Il divario tra intenzioni e comportamenti
è sempre più evidente
Ma se le parole suonano bene, i comportamenti spesso stonano. Tre quarti degli italiani - il 76% - afferma di voler ridurre lo spreco alimentare in casa, per esempio pianificando meglio la spesa o facendo attenzione alle scadenze. Il 70% dice di voler acquistare prodotti stagionali. Fin qui tutto bene. Ma quando si passa all'idea di spendere di più per sostenere l'agricoltura o per mangiare cibi magari meno appetibili ma più sostenibili, le cose cambiano. Solo un terzo è disposto a pagare un prezzo più alto per garantire un compenso equo agli agricoltori (35%), solo il 34% mangerebbe volentieri piatti a base vegetale anche se non gli piacciono, e solo il 30% si dice disposto a investire di più per un'alimentazione sostenibile.
E qui arriva il colpo di scena: i giovani, che spesso guidano la retorica del cambiamento, sono quelli meno propensi a metterlo in pratica. Solo il 65% dei 18-35enni vuole davvero ridurre gli sprechi (contro il 76% della media nazionale), solo il 55% compra stagionale (contro il 70%) e appena il 28% si dice pronto a spendere di più per tutelare gli agricoltori. «Se da un lato la maggioranza degli italiani dichiara buone intenzioni verso pratiche sostenibili come ridurre lo spreco alimentare o preferire prodotti di stagione, dall'altro emergono forti resistenze quando la sostenibilità implica un sacrificio economico o di gusto - spiega la docente e ricercatrice, Guendalina Graffigna, direttore del Centro di Ricerca EngageMinds HUB della Cattolica e responsabile scientifico dell’indagine. A sorpresa, i più giovani appaiono meno propensi ad adottare comportamenti virtuosi rispetto alla media nazionale. Una dinamica che può essere letta alla luce di fattori economici, come una minore disponibilità di risorse, ma anche di stili di vita più flessibili e meno strutturati, che rendono più complesso fare scelte alimentari costanti nel tempo».

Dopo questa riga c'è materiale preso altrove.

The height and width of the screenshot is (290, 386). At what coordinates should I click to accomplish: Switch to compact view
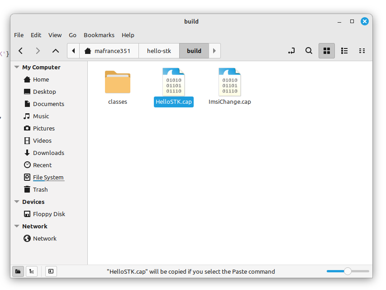[x=362, y=51]
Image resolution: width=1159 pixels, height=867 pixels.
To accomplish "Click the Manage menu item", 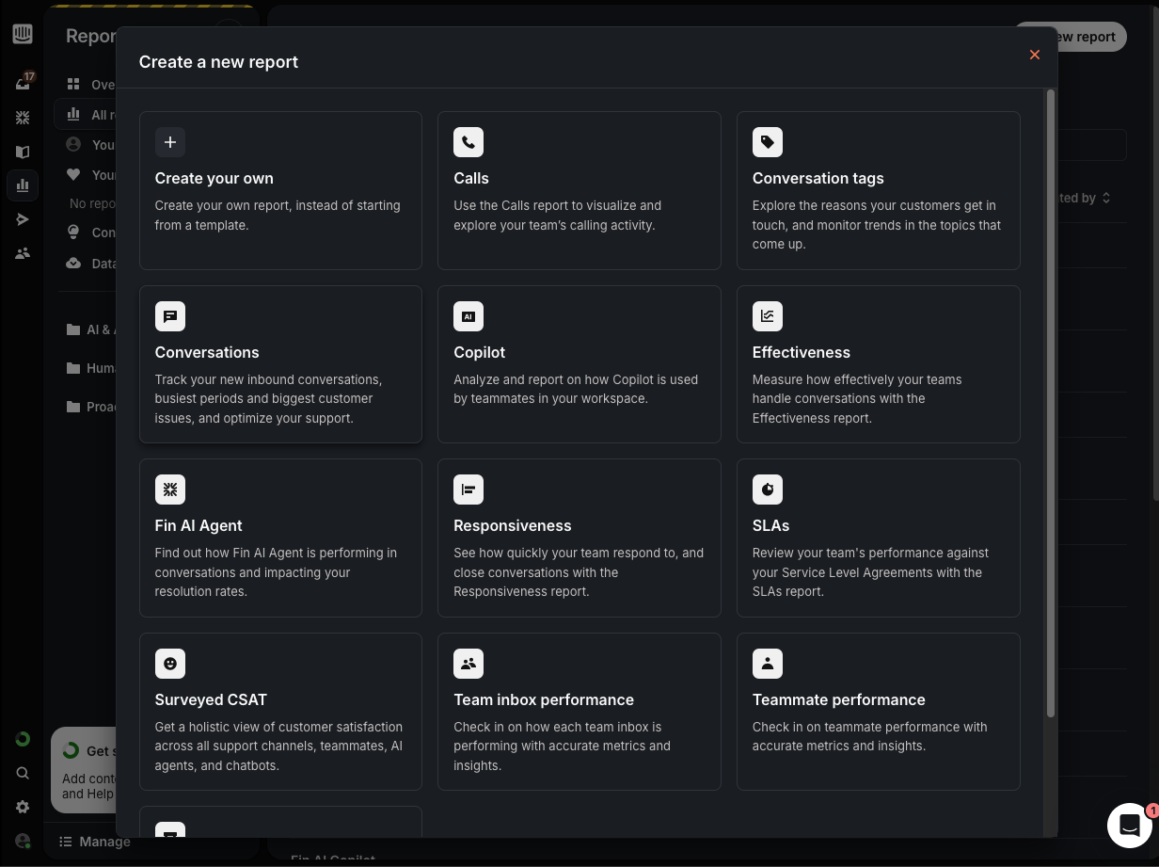I will coord(94,842).
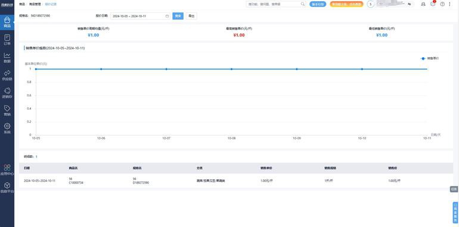Open the 进销存 (Inventory) sidebar icon
This screenshot has height=227, width=459.
[x=7, y=93]
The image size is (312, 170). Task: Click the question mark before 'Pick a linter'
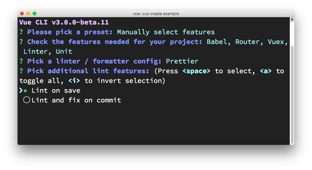click(x=21, y=61)
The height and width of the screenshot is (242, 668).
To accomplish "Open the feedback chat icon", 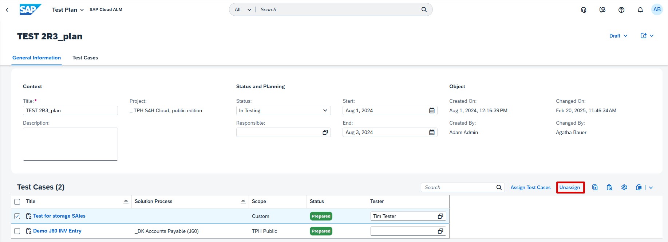I will tap(602, 10).
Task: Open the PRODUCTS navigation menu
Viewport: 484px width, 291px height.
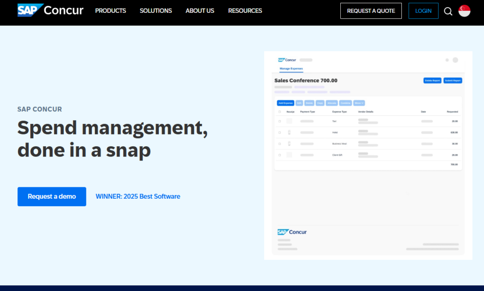Action: 111,10
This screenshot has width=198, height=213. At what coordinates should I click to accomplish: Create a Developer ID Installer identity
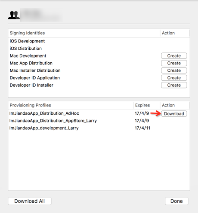(x=174, y=85)
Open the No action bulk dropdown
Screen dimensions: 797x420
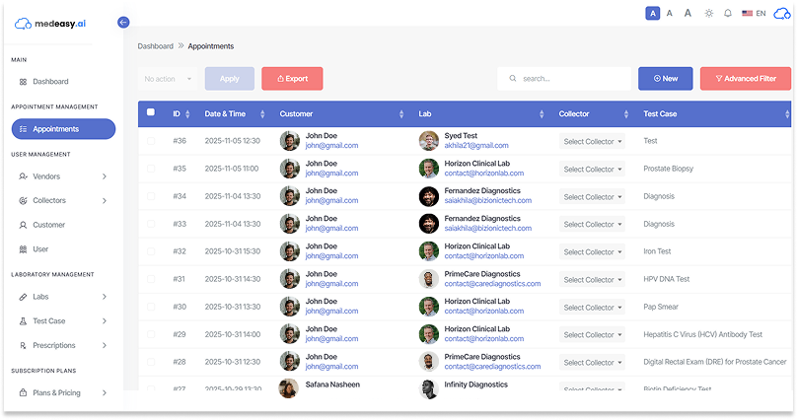pyautogui.click(x=168, y=79)
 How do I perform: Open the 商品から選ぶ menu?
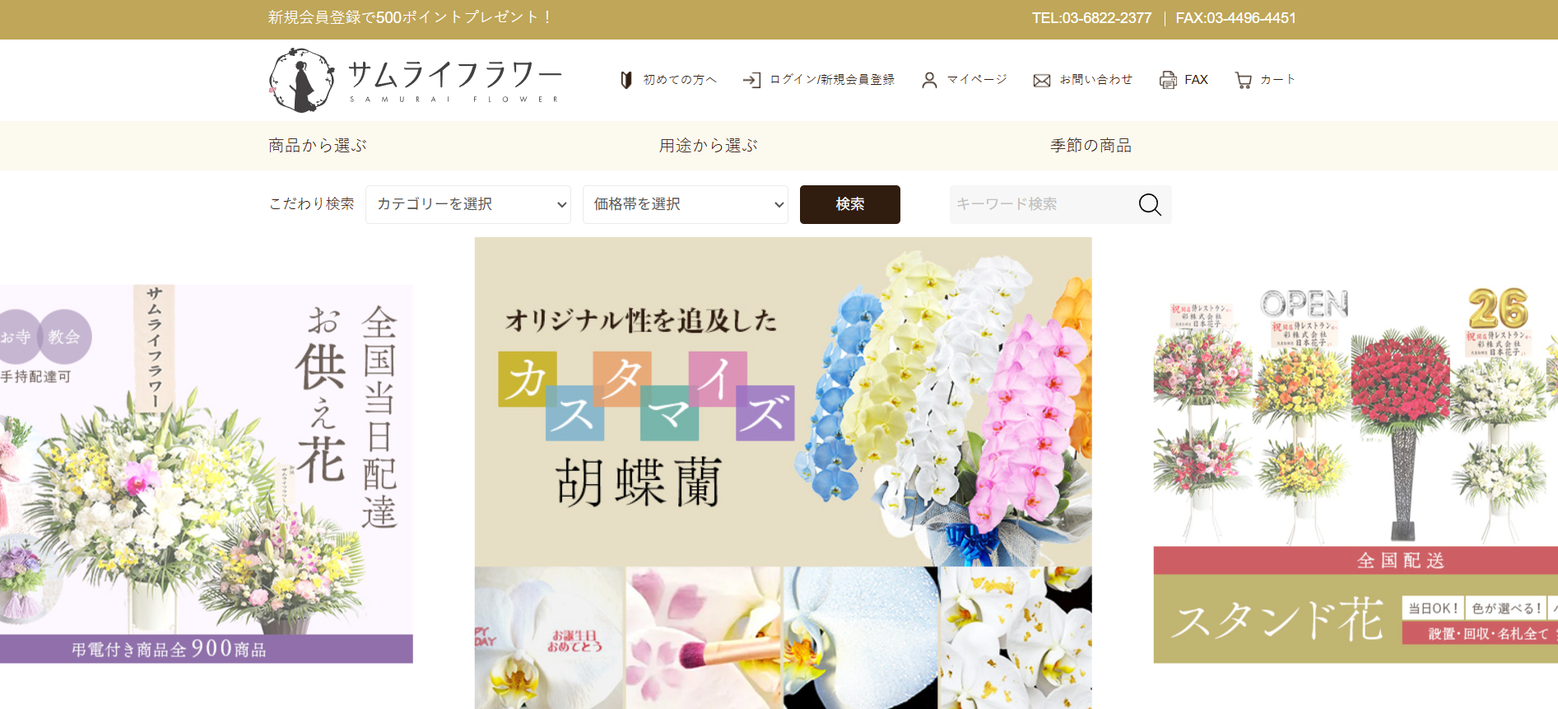pyautogui.click(x=318, y=146)
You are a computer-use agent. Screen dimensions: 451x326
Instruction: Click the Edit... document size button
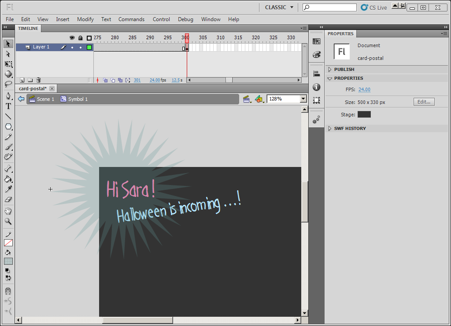point(424,102)
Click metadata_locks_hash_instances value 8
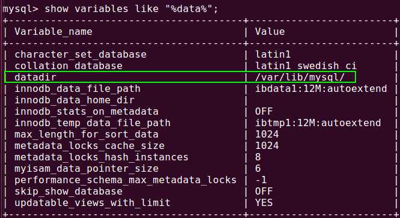The width and height of the screenshot is (400, 218). point(258,157)
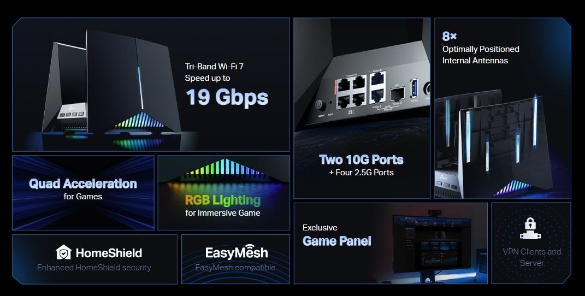Image resolution: width=585 pixels, height=296 pixels.
Task: Open the Quad Acceleration for Games tile
Action: (83, 192)
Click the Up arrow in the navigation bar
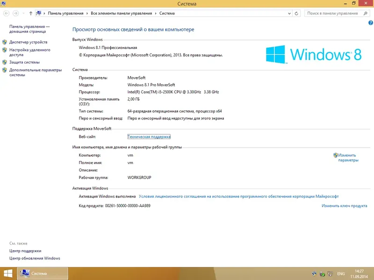 point(30,13)
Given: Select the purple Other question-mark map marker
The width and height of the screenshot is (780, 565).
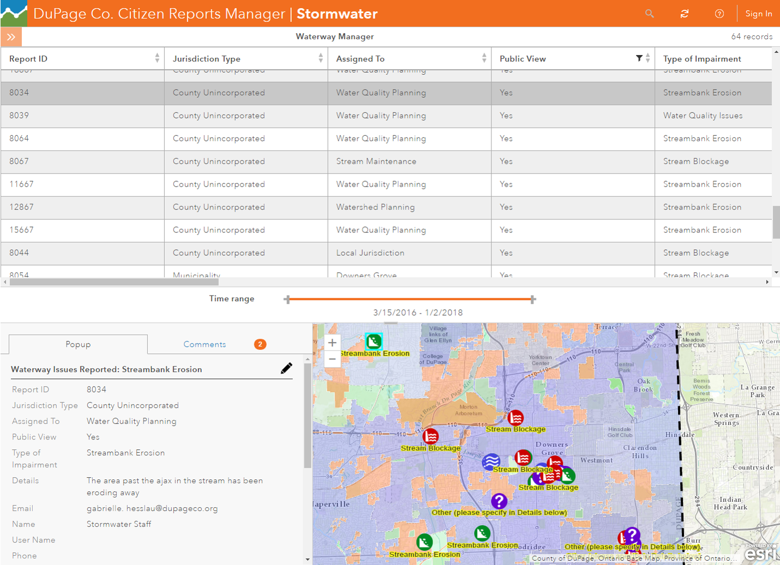Looking at the screenshot, I should point(500,501).
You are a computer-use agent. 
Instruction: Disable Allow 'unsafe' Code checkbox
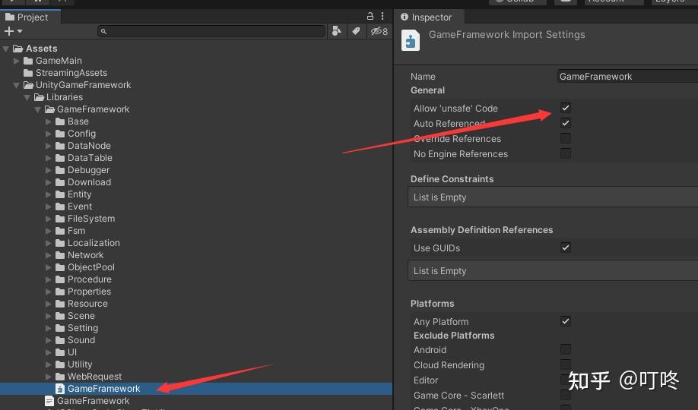point(566,109)
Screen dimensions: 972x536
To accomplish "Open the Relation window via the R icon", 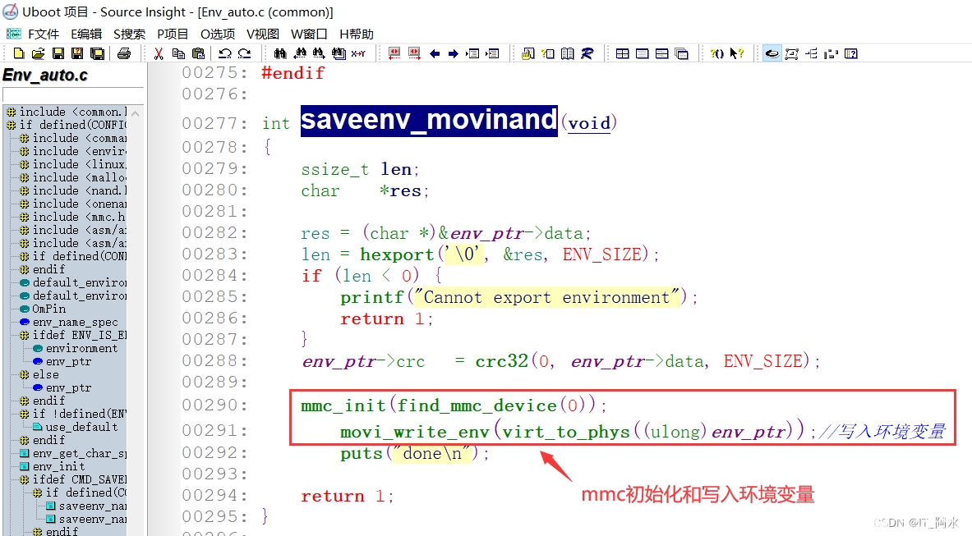I will [586, 53].
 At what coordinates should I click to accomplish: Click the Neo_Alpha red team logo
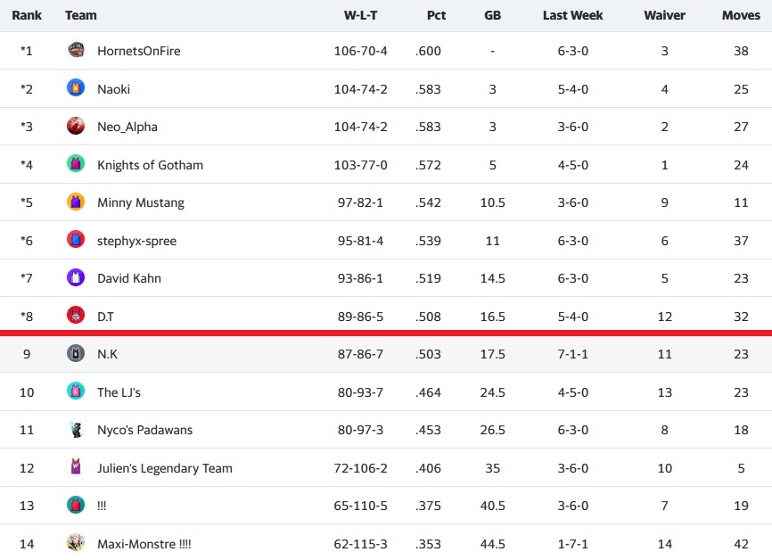click(x=76, y=127)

Il tema non è solo economico, ma anche culturale. Quasi la metà degli italiani - il 46% - non vuole sentirsi dire cosa deve o non deve mangiare. Il 33% afferma di prestare molta attenzione all'impatto ambientale delle proprie abitudini alimentari, ma solo il 26% ha realmente cambiato comportamento in base a questi principi. Il 20% pensa che le proprie abitudini alimentari contino poco rispetto, ad esempio, all'impatto di un'auto. E solo un italiano su dieci si dice convinto che il proprio stile alimentare abbia un effetto negativo sull'ambiente.
Alla fine, nel rapporto tra sostenibilità e consumo, entra in gioco anche l'aspetto emotivo. «Chi cerca approvazione nel consumare alimenti tende ad accettare più facilmente restrizioni e riconosce più spesso l'impatto ambientale delle proprie scelte - aggiunge Graffigna. Gli espressivi, ovvero coloro che utilizzano il cibo come espressione di sé, sono più attenti e responsabili a ciò che consumano perché vedono nelle proprie scelte alimentari un riflesso della propria identità e dei propri valori. Chi vive invece il cibo come strumento relazionale mostra una minore consapevolezza dei suoi effetti sul pianeta concentrandosi così più sul valore "affettivo" del pasto che sull'aspetto di sostenibilità di quello che sta consumando».